Hay sol y febrero adolece de verano. Resignificados por las muchas reencarnaciones de los minerales hegelianos, peso y levedad van por la vida contradiciéndose mutuamente. Hasta que, de manera casi tonta, algo lleva a descubrir la síntesis obvia que los ancestros andinos conocían desde siempre: la levedad también pesa.

Los artículos de este número se sitúan en el filo de ese temblor. Un perfil del maquinista que trabaja en un campo de la muerte nos dice algo que la crónica que le sigue (sobre la pancarta central del Acto del Obelisco contra la dictadura) termina de confirmar. El latido de quienes están detrás de los engranajes, eso que luego se volverá memoria, es lo que hace mover el mecanismo. Puede resultar anónimo, como el ser colectivo que toma pincel y pintura y dibuja el contorno de varias letras. O puede ser, en apariencia, identificable, como en el caso del maquinista que tiene un nombre, un apellido, un rostro, pero que a medida que se va desgranando su identikit —música, un Chevy, cerveza, un nudo en la garganta delante del hallazgo de los huesos— termina siendo, a su modo, la expresión individual de un conjunto mayor.

Después del autoritarismo suele llegar la primavera democrática. Aquí enfrente la alfonsinista. Al otro lado del océano la checoslovaca. Tal como se afirma en el artículo sobre rock y democracia, Milan Kundera es el novelista emblema de la Primavera de Praga. Su libro La insoportable levedad del ser (1984) fue adaptado al celuloide en 1988 por Philip Kaufman. El film lo protagoniza Daniel Day-Lewis, quien sabe dar con el tono de esa ironía despreocupada, tan checa, a la que nos acostumbró el cine de Jiří Menzel. El peso de la circunstancia, sin embargo, lo pone el personaje que encarna Juliette Binoche: recién en la penúltima escena baja la guardia y se abandona a la felicidad. Se sabe entonces lo que pasa.

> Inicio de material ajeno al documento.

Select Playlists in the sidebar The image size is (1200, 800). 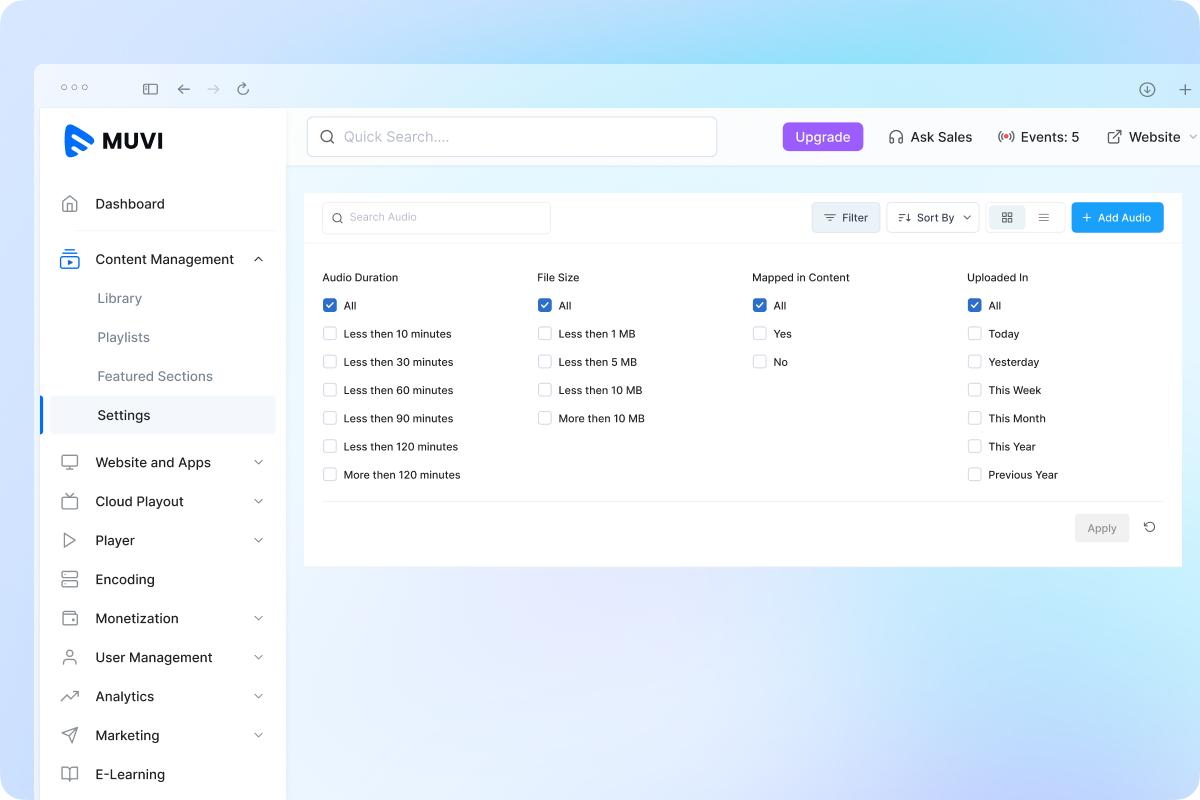123,337
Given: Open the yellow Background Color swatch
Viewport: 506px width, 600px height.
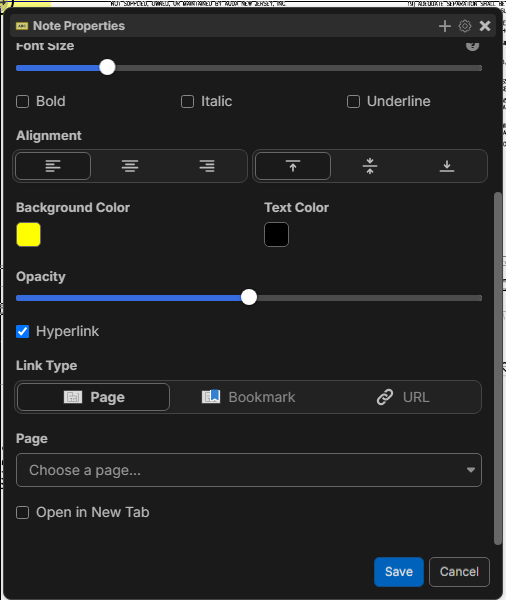Looking at the screenshot, I should (x=28, y=235).
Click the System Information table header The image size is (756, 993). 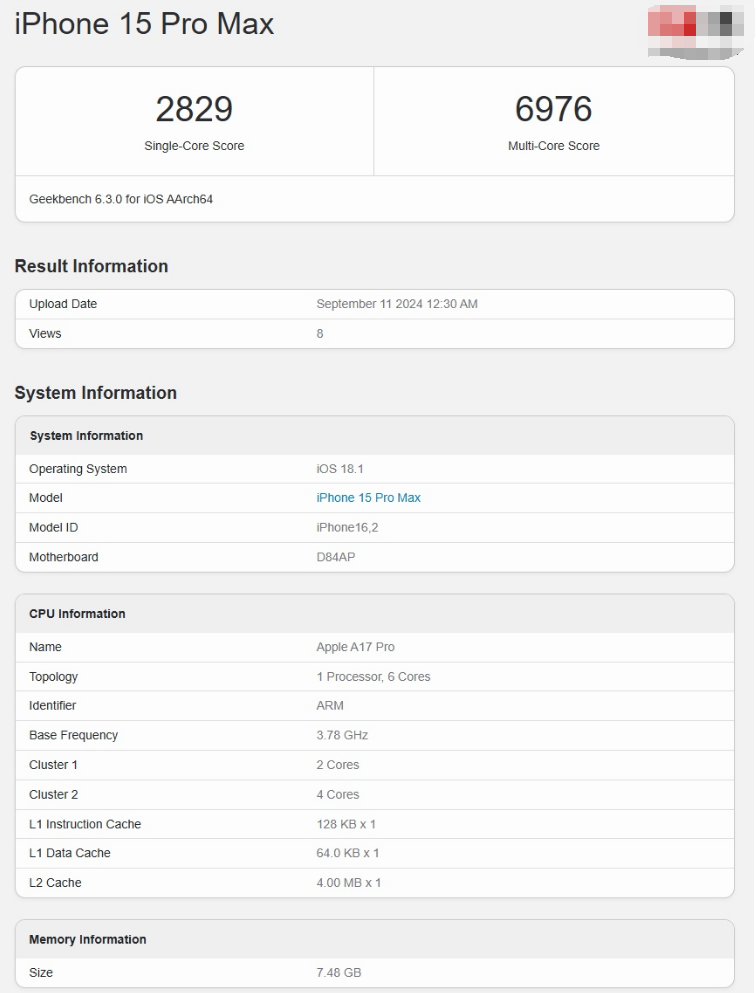pos(86,436)
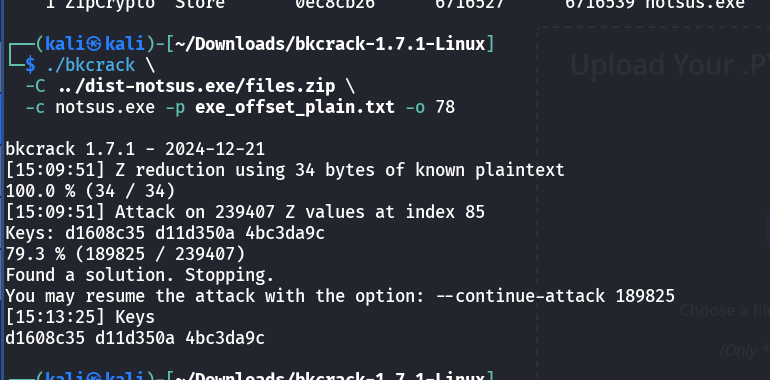Click the faint Upload Your .PY heading
The width and height of the screenshot is (770, 380).
point(670,65)
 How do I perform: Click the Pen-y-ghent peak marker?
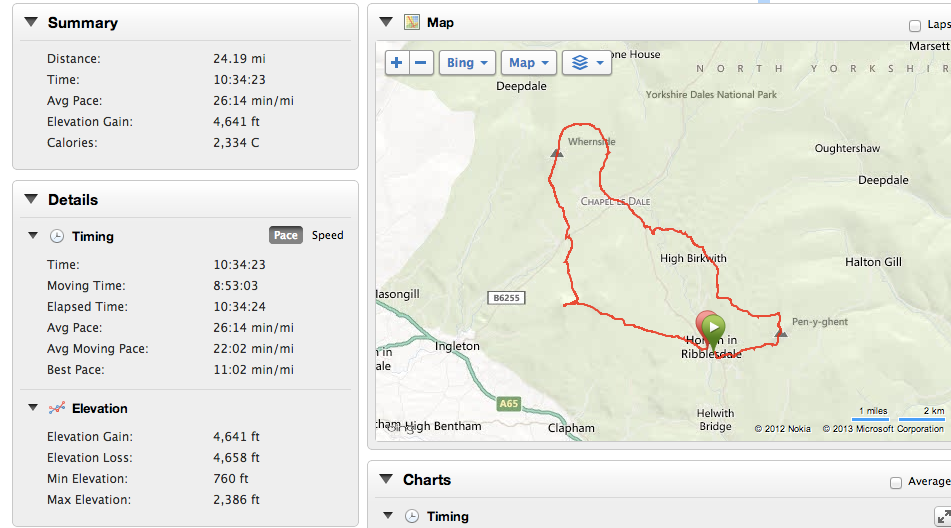[782, 332]
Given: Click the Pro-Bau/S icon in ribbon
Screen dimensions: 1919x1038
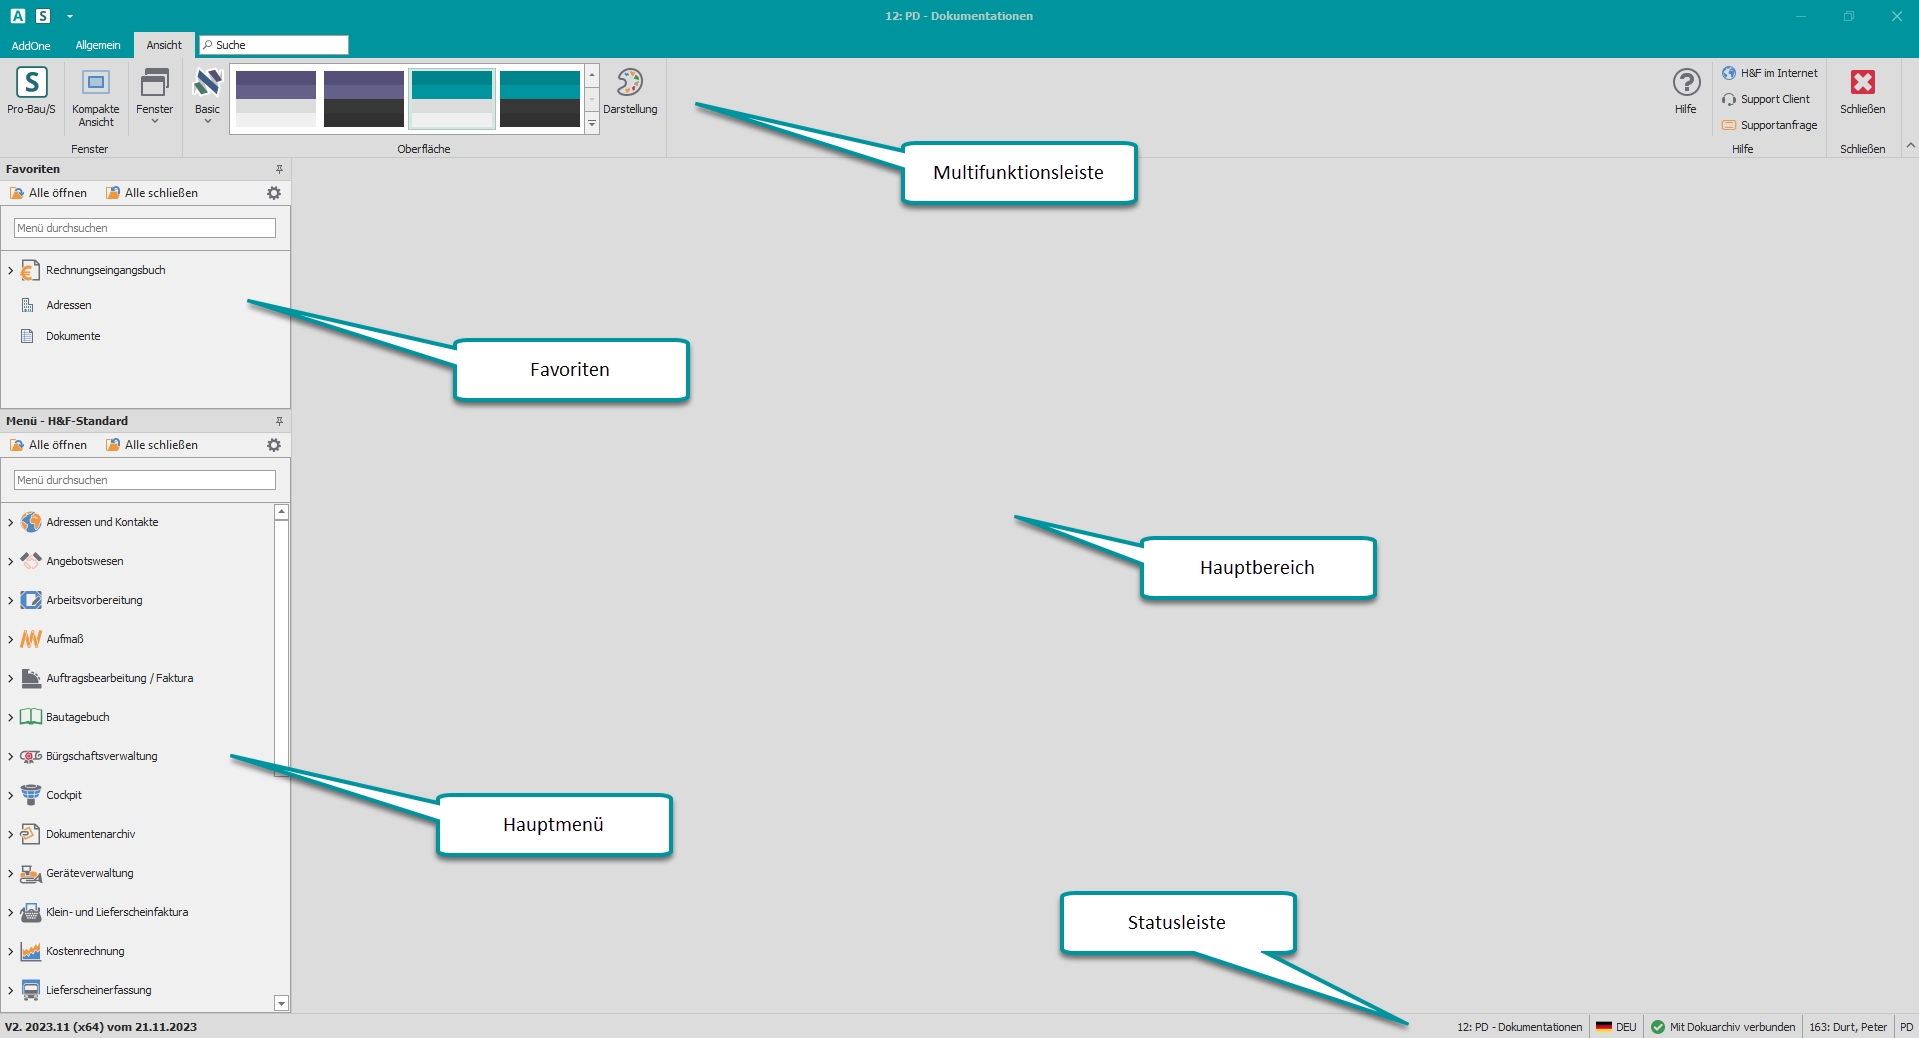Looking at the screenshot, I should pos(31,84).
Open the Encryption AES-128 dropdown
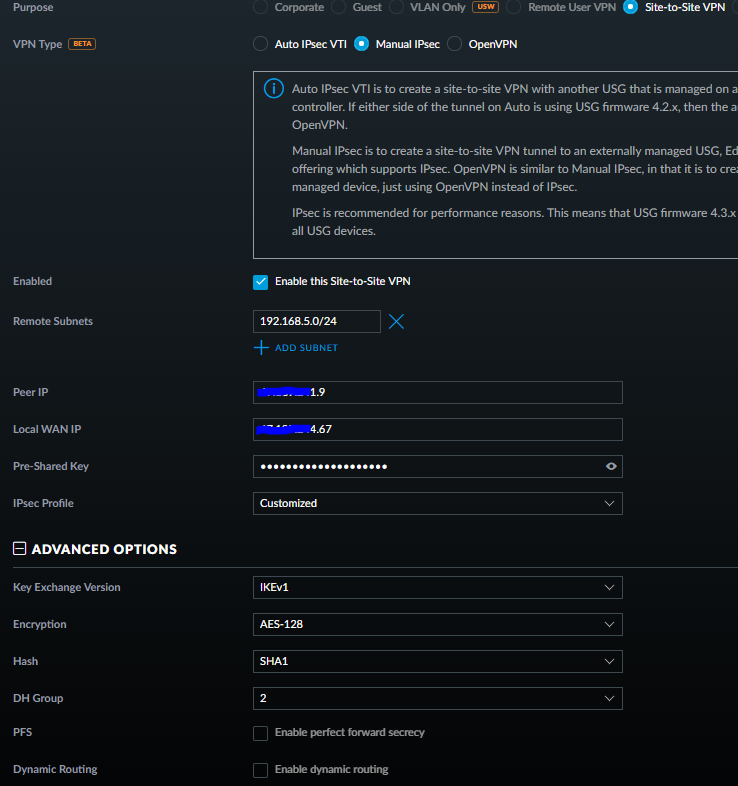Viewport: 738px width, 786px height. pos(437,624)
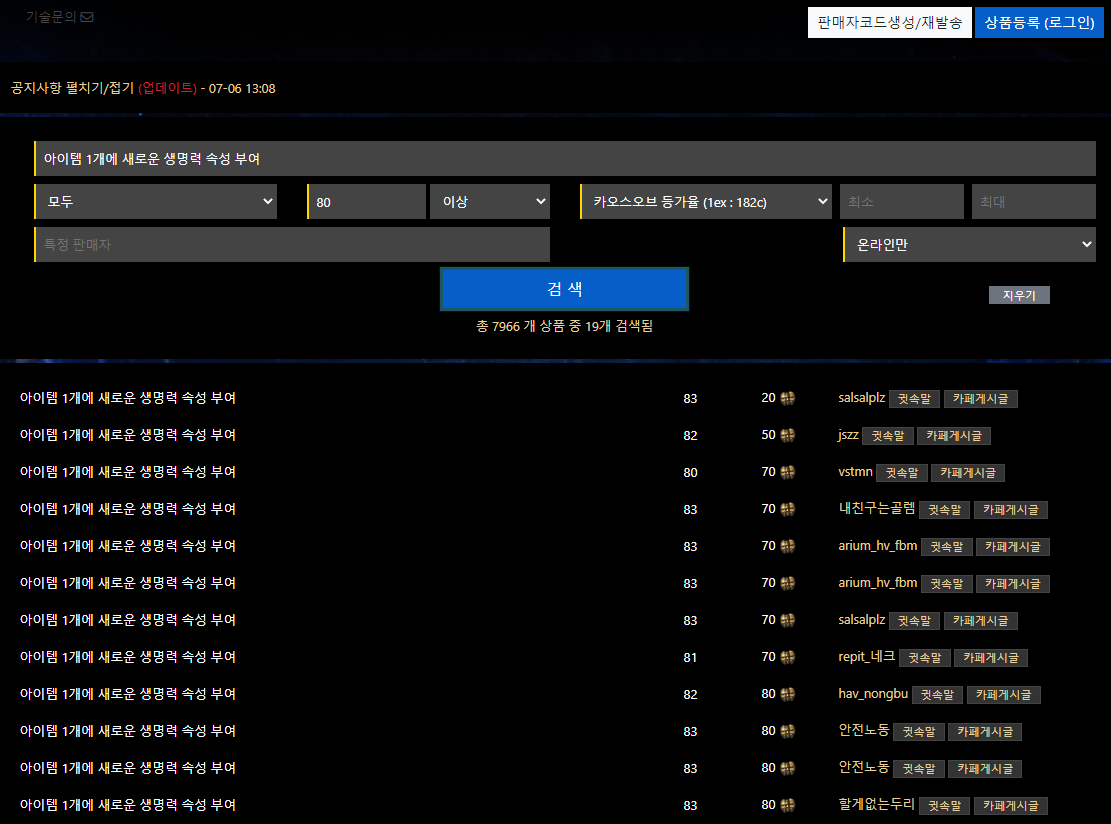Click 카페게시글 button for vstmn
The width and height of the screenshot is (1111, 824).
968,473
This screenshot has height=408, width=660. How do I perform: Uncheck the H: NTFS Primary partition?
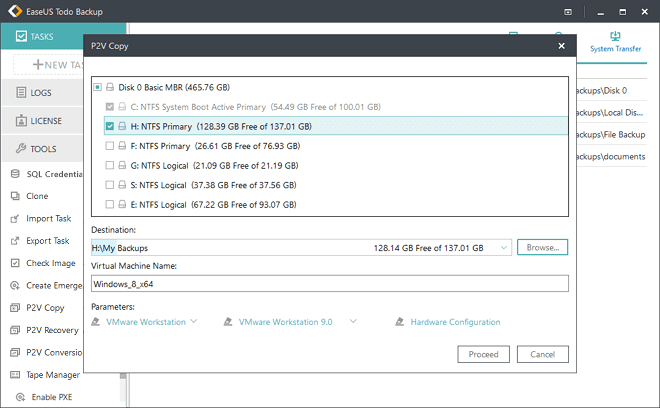point(110,127)
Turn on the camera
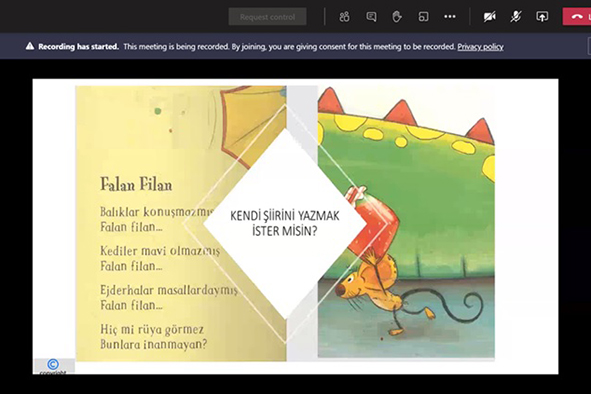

Al número de febrero también lo habitan los que parecen extremos opuestos de entender la música y el modo de vivir el arte. En una esquina, una figura llena de actualidad y contradicciones que en su nombre artístico materializa el par dialéctico del comienzo: Peso Pluma. Las canciones del joven mexicano son, para sus detractores, una apología del delito. No lo son por encarnar la mutación más nueva del narcocorrido, que es la base del rechazo. Podrían serlo, tal vez, por su tic permanente de ostentar un lujo imposible para casi todos y que desde aquí, el continente más desigual del mundo, presenta como la más deseable de las aspiraciones.

En el otro extremo, Luigi Nono, compositor clave de la música contemporánea de quien Venecia acaba de recordar su centenario con una nueva —y complejísima— puesta en concierto de “Prometeo, tragedia dell'ascolto” (1981). También 100 años se cumplen del nacimiento del más célebre de los historiadores británicos de cuño marxista. Ese E. P. Thompson que aparece en nuestras páginas armado de un megáfono en un mitin antinuclear bien podría ser parte del sonido del Prometeo de Nono. Dos personalidades de relieve mundial que sintieron, como complemento insustituible de la levedad de la creación, el peso del compromiso político con su tiempo. Si los viejos ancestros andinos conocían esa dialéctica —y en esa fuente metió las manos del pensamiento José Carlos Mariátegui—, sabían también que el rito y la danza ayudan a unir lo que sólo el artificio muestra separado. Hay sol y febrero adolece de verano.